::: Verilen malzeme

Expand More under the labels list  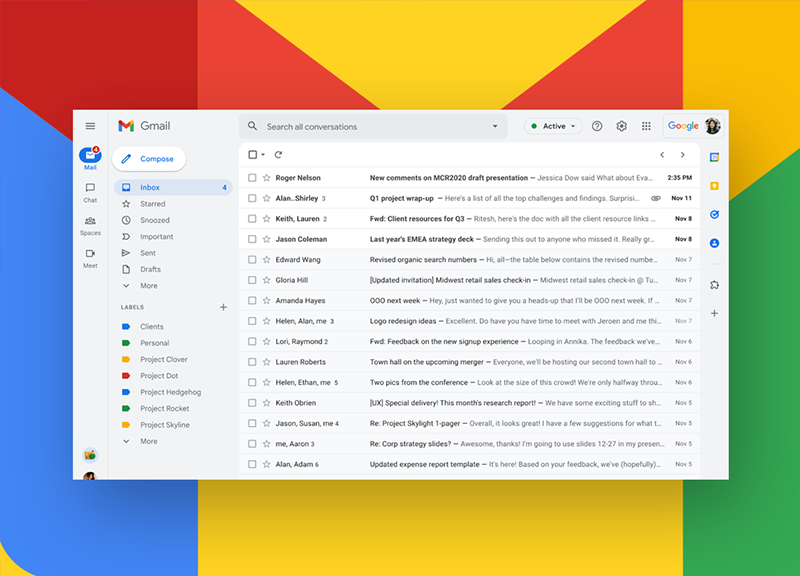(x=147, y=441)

::::::
::: Verilen malzeme

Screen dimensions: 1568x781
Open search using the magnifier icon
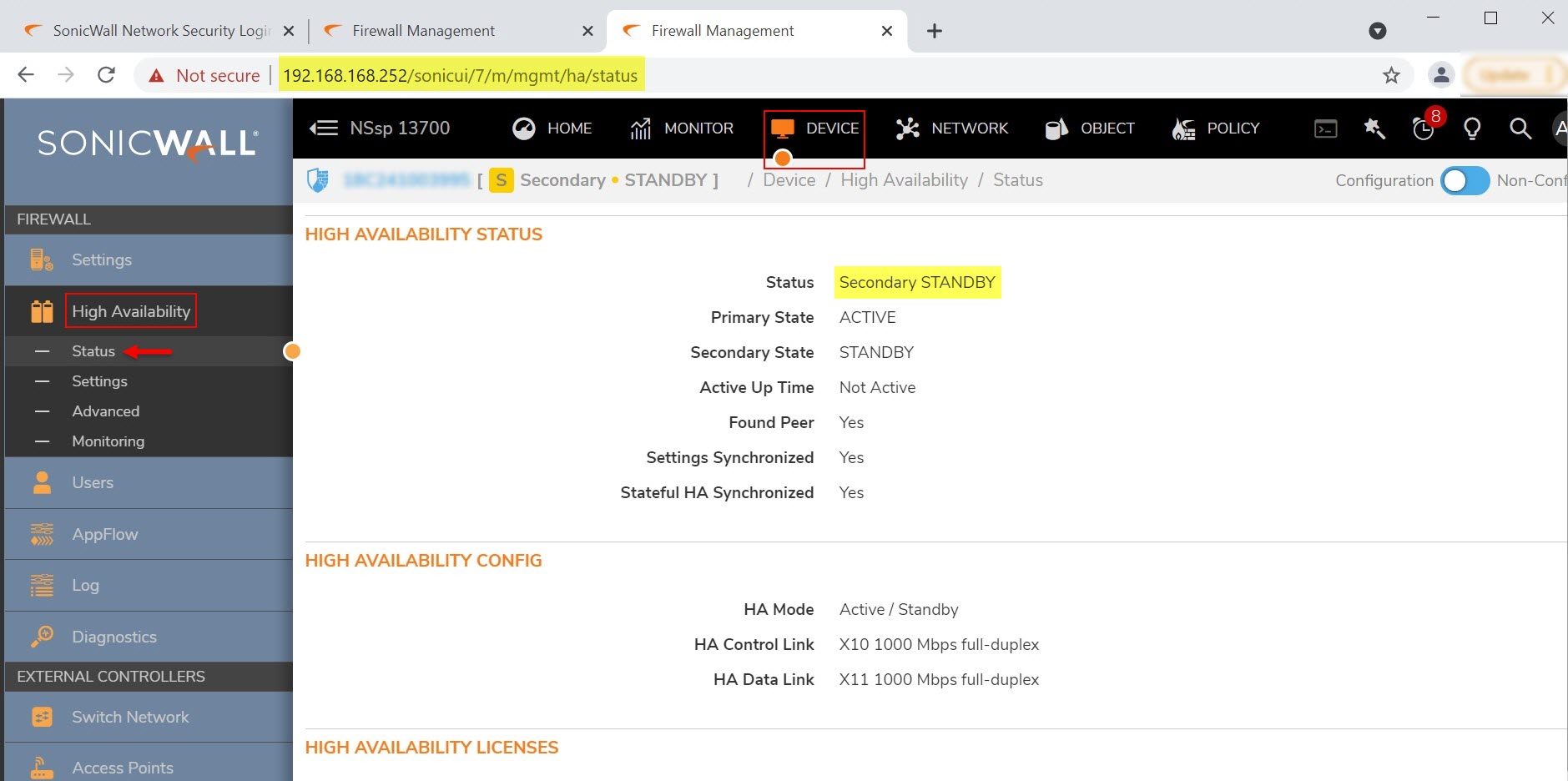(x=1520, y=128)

::::::
::: Verilen malzeme

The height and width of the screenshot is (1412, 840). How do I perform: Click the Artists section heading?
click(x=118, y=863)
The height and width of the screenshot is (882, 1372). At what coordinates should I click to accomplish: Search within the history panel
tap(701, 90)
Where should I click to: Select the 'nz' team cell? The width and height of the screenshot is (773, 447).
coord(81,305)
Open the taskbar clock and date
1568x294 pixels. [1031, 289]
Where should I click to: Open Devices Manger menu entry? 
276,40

::::::

İstenen → Yukarıdaki listede "height" sözcüğünü içeren satırların hepsini ayıklayıp yazın. Büyük ve küçük harf farkı dikkate alınmalıdır.

Doğru yanıt →
The height and width of the screenshot is (1412, 840). How do I perform: Click the Artists section heading?
The height and width of the screenshot is (882, 1372). At what coordinates should I click to accomplish: Search within the history panel
Where should I click to: Select the 'nz' team cell? The width and height of the screenshot is (773, 447).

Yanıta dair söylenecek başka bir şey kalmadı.